The lab result you share would seem to be the tTG-IGA (Tissue Transglutaminase IGA) and the test result is in excess of 10x normal. This is significant as there is an increasing tendency for physicians to grant a celiac disease diagnosis on the basis of antibody testing alone when the scores on that particular test exceed 10x normal. This trend started in the UK during the COVID pandemic when there was tremendous pressure on the medical system over there and it has spread to the USA. The tTG-IGA is the centerpiece of celiac disease blood antibody testing. All this to say that some doctors would grant a celiac disease diagnosis on your husband's bloodwork alone and not feel a need to go forward with an endoscopy with biopsy. This is something you and your husband might wish to take up with his physicians. In view of his many health issues it might be wise to avoid any further damage to his small bowel lining by the continuing consumption of gluten and also to allow healing of such to progress. The lining of the small bowel is the place where essentially all of our nutrition is absorbed. This is why celiac disease, when it is not addressed with a gluten free diet for many years, typically results in additional health problems that are tied to nutritional deficiencies. The millions and millions of tiny finger-like projections that make up the nutrient absorbing surface of the small bowel lining are worn down by the constant inflammation from gluten consumption. In celiac disease, the immune system has been tricked into labeling gluten as an invader. As these finger-like projections are worn down, the efficiency of nutrient absorption becomes more and more compromised. We call this villous atrophy. 

 

Edited February 24 by trents

[Scott Adams]

This article might be helpful. See this section of the article: Many People Can Be Diagnosed Using Only Blood Tests and No Biopsy

 

 

[cvz]

My daughter, age 48, has Down syndrome, hypothyroidism, Addison's disease, and Celiac disease, which was diagnosed based on blood tests last July.  After a small intestine biopsy last fall, we were told that she has severe celiac disease.  She is taking both levothyroxine and leothyronine for her hypothyroidism and both hydrocortisone and fludrocortisone for Addison's disease.  She also takes Folic acid, magnesium, vitamin B-12, DHEA (DAGA), and a multivitamin.  In July, she started on a gluten-free diet and is very compliant.  She has had constipation and diarrhea issues all her life and now controls the constipation with Miralax, prunes, and apricots.  Shel has only very occasional syncopes or vasovagal events and muscle aches in her upper back and neck.  She drinks 4-6 or more 12 oz bottles or of liquid per day.  Her doctor has just suggested adding electrolytes to one of those bottles daily.  

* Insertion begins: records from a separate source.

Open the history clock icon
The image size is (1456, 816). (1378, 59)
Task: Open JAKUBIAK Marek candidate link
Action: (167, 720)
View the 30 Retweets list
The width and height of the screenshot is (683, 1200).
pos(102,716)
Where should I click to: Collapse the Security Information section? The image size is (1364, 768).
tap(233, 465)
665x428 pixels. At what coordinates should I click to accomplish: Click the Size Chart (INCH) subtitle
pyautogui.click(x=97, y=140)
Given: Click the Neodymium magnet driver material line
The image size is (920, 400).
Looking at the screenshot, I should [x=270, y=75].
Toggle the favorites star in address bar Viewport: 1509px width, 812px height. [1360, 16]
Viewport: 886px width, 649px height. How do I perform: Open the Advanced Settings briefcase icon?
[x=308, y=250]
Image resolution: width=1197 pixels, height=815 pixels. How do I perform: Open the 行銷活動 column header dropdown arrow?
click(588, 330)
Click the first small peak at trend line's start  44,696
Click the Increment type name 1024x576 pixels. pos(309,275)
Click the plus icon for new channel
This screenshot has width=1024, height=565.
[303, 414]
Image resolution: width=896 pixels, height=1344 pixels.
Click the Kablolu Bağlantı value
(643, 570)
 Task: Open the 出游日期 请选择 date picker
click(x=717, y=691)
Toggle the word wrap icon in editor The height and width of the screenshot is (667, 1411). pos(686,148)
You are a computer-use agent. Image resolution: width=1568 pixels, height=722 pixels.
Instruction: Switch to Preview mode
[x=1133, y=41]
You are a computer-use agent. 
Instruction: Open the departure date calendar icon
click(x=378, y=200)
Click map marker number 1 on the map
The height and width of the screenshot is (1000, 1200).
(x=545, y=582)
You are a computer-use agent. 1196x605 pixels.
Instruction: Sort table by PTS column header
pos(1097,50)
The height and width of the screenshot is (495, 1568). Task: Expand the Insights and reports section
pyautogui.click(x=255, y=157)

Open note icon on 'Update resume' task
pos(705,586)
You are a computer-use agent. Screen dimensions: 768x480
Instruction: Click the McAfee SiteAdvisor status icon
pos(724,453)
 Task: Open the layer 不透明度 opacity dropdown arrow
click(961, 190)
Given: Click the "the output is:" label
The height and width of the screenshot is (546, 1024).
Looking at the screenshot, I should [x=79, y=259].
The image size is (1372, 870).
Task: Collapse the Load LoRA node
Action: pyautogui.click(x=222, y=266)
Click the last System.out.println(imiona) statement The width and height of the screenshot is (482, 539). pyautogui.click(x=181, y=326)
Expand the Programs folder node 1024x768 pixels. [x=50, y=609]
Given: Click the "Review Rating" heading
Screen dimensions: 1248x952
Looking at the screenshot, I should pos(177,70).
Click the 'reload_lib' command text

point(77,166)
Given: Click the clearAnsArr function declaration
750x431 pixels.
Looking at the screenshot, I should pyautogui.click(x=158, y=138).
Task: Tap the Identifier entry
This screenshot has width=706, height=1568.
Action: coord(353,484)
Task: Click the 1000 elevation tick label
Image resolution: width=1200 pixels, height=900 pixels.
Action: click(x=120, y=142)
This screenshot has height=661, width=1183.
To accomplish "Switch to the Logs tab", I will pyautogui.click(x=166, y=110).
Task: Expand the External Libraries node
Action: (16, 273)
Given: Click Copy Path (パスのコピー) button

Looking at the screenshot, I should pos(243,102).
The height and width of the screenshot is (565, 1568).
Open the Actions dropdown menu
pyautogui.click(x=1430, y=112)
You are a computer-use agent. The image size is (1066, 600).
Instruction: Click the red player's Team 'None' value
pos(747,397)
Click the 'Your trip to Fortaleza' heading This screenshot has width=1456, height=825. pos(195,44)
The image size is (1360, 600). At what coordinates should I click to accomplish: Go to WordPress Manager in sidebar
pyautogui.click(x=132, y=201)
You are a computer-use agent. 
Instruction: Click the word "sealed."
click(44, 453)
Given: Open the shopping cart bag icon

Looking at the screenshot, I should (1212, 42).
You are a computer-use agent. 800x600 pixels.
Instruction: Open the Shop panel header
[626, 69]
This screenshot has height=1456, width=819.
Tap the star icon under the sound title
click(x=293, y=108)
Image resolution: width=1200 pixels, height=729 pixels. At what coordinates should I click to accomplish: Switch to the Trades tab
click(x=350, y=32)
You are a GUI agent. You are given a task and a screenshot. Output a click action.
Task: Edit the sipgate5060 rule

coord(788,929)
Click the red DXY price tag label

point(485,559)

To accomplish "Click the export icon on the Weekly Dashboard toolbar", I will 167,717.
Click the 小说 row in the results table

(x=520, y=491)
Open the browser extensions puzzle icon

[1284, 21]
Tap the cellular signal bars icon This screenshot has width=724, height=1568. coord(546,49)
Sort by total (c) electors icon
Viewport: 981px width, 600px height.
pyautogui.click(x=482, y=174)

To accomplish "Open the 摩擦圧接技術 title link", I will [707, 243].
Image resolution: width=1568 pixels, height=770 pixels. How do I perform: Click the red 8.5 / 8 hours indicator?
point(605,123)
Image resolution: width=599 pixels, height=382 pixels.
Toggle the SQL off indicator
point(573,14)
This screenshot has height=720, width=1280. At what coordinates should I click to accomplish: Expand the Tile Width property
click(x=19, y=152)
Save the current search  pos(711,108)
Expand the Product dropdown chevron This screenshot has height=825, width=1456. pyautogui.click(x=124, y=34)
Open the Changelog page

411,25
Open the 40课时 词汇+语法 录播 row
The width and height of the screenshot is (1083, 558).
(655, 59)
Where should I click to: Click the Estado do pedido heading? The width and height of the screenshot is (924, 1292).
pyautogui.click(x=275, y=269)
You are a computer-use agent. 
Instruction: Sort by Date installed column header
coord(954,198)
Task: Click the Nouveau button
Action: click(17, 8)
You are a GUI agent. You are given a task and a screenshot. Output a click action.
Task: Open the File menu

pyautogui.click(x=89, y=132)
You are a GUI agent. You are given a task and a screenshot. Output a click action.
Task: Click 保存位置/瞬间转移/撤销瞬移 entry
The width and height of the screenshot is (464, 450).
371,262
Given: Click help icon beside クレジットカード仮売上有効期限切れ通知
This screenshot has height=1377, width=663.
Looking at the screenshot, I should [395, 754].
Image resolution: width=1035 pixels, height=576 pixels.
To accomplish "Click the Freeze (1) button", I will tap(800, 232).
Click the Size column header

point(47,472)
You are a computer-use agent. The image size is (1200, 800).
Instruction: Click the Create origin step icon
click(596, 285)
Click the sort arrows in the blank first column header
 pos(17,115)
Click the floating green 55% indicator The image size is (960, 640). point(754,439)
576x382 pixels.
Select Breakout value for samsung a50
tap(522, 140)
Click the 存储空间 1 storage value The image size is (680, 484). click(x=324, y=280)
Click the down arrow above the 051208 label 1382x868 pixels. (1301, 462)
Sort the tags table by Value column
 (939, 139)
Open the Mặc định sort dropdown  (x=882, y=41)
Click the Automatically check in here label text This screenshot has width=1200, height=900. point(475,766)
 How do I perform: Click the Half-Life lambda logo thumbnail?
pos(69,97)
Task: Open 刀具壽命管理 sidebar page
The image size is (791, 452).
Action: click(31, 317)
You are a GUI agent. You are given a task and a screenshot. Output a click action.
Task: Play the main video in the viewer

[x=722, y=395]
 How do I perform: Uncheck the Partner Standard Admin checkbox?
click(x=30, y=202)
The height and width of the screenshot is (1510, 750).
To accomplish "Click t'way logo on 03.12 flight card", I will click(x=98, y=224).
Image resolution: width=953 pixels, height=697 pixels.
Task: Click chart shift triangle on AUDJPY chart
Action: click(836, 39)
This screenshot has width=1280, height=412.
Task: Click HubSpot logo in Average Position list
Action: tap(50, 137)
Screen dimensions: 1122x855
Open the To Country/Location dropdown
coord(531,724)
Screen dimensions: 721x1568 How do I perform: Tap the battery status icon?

We are sorry to learn about the issues you are having and would like to stay in touch.  We do not know anyone else with both Addison's disease and celiac disease.  So far, she has no recognizable symptoms.  We are doing our best to keep her gluten-free, but have no way of knowing if she has had an exposure to it unless we catch it ourselves.  For example, a few weeks ago, a restaurant mistakenly breaded her fish, and I did not notice it until she had eaten most of it.  She had no identifiable symptoms of the exposure then or days later.

By the way, the reason she was screened for Celiac disease was that her blood lipase levels were unexplainably high.  They still are.  We have no idea why.  

 

[Scott Adams]

@cvz Thank you for sharing your daughter’s story. It sounds like she is managing multiple complex conditions with great care and diligence. It’s encouraging to hear that she is compliant with her gluten-free diet and that her Addison’s disease symptoms are under control. The addition of electrolytes seems like a thoughtful suggestion, especially given her fluid intake. It’s also reassuring that she hasn’t shown noticeable symptoms from accidental gluten exposure, though it’s understandable how challenging it can be to monitor for such incidents. The unexplained high lipase levels are intriguing—perhaps further investigation or consultation with a specialist could provide more clarity. Wishing you both continued strength and success in managing her health. Please keep us updated on her progress!